__What is being asked__.
In the data below, one line contains "1288x927 pixels." and a later one contains "Click the green user". Print both, with every line between them, exactly and alone.

BEGIN Source information

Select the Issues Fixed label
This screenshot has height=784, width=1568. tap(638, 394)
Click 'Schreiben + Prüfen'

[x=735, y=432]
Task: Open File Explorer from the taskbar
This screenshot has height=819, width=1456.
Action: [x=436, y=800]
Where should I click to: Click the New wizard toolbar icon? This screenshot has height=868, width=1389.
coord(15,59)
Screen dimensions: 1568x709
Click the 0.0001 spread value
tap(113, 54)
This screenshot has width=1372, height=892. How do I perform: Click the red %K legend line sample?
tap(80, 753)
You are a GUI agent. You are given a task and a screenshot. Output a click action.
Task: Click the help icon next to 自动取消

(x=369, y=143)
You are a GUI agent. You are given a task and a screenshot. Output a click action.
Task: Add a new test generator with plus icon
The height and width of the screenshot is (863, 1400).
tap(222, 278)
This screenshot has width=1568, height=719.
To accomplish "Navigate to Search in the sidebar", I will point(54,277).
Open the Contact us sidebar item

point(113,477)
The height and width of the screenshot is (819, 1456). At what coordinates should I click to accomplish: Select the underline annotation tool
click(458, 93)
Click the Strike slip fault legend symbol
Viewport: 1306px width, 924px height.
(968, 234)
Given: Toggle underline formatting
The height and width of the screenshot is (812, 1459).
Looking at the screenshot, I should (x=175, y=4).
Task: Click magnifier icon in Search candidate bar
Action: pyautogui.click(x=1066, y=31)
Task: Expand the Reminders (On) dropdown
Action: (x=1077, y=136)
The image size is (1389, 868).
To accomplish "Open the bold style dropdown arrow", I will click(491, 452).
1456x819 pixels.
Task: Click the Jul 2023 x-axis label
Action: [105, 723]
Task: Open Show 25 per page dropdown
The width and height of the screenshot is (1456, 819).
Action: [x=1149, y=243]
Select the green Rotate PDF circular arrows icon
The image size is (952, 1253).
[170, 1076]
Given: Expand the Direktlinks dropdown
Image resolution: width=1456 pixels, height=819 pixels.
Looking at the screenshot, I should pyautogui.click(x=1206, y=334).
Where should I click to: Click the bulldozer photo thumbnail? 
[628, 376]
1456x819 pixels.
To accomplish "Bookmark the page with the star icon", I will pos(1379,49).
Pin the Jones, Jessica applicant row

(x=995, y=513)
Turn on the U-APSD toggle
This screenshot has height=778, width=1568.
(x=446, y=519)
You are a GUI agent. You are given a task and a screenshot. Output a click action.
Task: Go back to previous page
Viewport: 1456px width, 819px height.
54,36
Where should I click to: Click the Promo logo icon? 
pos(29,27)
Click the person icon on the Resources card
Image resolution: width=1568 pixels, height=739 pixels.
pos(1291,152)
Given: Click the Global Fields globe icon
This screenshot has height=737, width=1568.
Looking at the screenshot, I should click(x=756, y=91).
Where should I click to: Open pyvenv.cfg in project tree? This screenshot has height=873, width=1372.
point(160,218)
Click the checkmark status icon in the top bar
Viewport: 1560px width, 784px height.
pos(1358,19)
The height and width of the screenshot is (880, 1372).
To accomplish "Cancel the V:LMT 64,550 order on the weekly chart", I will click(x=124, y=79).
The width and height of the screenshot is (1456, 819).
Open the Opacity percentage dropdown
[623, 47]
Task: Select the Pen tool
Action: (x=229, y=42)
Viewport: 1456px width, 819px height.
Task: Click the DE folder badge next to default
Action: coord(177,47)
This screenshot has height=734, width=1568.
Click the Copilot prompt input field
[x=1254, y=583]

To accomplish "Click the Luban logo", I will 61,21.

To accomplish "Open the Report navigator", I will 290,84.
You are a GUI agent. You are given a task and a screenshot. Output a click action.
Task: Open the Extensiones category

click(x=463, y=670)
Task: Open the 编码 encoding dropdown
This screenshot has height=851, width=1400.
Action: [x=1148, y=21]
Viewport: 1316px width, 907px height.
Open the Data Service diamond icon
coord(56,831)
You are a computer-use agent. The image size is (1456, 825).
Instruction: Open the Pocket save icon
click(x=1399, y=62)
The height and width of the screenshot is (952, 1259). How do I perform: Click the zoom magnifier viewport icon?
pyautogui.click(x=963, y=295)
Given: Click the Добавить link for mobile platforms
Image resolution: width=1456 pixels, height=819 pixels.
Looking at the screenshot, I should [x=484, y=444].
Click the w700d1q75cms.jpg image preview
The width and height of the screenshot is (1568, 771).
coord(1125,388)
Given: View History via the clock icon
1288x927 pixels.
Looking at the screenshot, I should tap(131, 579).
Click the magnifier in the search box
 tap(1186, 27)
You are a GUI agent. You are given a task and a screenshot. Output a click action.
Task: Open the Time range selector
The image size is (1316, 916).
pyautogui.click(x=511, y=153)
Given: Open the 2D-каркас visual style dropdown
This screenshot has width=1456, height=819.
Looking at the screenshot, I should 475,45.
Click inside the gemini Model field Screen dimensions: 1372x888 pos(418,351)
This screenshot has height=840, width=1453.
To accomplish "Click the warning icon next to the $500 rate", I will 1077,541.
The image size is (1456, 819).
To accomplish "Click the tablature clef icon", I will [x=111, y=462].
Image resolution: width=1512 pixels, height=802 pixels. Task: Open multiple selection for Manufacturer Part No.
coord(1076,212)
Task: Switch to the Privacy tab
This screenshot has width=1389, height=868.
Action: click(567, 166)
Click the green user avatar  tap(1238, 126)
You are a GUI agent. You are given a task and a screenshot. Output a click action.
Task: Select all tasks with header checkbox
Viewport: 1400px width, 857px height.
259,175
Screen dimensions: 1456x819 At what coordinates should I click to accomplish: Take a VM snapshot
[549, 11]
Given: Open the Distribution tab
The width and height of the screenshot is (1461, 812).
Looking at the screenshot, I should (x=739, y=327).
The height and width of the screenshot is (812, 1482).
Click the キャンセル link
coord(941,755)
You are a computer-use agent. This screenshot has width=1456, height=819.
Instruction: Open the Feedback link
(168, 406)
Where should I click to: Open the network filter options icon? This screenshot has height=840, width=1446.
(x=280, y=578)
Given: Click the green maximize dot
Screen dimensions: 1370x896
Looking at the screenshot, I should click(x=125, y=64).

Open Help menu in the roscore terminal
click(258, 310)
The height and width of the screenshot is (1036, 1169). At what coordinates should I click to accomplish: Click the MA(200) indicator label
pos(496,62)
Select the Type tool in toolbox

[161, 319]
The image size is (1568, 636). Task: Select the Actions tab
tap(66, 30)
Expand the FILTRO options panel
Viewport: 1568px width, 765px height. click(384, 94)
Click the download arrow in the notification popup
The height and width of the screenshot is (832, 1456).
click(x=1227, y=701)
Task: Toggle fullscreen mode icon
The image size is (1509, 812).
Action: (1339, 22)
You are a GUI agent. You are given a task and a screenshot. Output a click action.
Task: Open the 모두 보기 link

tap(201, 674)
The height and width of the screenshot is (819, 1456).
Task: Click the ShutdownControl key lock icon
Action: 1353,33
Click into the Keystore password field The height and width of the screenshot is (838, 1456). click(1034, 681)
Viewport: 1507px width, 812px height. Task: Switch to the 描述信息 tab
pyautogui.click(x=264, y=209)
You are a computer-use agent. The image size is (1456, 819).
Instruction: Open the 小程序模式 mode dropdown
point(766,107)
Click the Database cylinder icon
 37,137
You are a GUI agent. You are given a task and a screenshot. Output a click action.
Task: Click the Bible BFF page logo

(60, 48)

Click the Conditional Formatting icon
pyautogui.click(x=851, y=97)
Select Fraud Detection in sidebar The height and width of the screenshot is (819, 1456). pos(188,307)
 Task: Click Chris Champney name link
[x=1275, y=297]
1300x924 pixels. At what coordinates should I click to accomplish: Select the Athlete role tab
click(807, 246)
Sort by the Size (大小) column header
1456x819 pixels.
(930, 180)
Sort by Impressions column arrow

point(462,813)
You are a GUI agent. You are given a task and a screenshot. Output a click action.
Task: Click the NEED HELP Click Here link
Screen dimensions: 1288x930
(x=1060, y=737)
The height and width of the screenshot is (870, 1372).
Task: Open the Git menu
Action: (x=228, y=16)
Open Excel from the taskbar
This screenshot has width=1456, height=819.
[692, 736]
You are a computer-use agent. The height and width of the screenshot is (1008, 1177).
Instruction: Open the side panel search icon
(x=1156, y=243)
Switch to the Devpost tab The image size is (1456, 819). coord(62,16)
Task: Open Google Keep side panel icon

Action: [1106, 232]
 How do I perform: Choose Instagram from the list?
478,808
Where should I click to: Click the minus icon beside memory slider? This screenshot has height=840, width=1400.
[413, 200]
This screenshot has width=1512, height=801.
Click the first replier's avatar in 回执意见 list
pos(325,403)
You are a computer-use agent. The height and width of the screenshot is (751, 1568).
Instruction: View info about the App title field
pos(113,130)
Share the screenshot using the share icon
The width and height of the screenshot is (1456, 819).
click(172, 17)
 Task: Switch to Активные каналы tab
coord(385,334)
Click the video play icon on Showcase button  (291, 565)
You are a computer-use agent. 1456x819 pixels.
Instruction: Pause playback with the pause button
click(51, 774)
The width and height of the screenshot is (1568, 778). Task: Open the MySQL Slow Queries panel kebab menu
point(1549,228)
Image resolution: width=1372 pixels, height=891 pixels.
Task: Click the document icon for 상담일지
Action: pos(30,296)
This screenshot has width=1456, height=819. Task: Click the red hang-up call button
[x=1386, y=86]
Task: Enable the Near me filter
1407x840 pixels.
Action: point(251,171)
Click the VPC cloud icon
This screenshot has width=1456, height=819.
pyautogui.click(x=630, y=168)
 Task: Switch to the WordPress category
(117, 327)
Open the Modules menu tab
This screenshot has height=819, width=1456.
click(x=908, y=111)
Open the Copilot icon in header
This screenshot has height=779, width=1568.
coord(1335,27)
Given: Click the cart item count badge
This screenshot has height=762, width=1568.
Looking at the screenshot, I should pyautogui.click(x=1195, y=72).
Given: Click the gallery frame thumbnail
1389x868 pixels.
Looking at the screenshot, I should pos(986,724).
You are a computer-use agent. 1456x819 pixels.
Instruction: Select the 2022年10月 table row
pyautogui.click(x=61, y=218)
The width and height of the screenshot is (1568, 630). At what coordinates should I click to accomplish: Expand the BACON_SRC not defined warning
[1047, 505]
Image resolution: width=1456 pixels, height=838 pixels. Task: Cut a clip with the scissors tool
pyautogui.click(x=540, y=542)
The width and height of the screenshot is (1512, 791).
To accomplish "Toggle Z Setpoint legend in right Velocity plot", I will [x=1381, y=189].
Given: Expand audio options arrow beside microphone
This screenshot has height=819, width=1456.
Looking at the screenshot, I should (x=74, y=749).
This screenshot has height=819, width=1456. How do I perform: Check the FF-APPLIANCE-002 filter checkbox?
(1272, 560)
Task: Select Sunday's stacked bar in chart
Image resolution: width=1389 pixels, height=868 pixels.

END Source information

__Output for this task__.
1288x927 pixels.
Looking at the screenshot, I should tap(131, 579).
Click the magnifier in the search box
 tap(1186, 27)
You are a GUI agent. You are given a task and a screenshot. Output a click action.
Task: Open the Time range selector
The image size is (1316, 916).
pyautogui.click(x=511, y=153)
Given: Open the 2D-каркас visual style dropdown
This screenshot has width=1456, height=819.
Looking at the screenshot, I should 475,45.
Click inside the gemini Model field Screen dimensions: 1372x888 pos(418,351)
This screenshot has height=840, width=1453.
To accomplish "Click the warning icon next to the $500 rate", I will 1077,541.
The image size is (1456, 819).
To accomplish "Click the tablature clef icon", I will [x=111, y=462].
Image resolution: width=1512 pixels, height=802 pixels. Task: Open multiple selection for Manufacturer Part No.
coord(1076,212)
Task: Switch to the Privacy tab
This screenshot has width=1389, height=868.
Action: click(567, 166)
Click the green user avatar  tap(1238, 126)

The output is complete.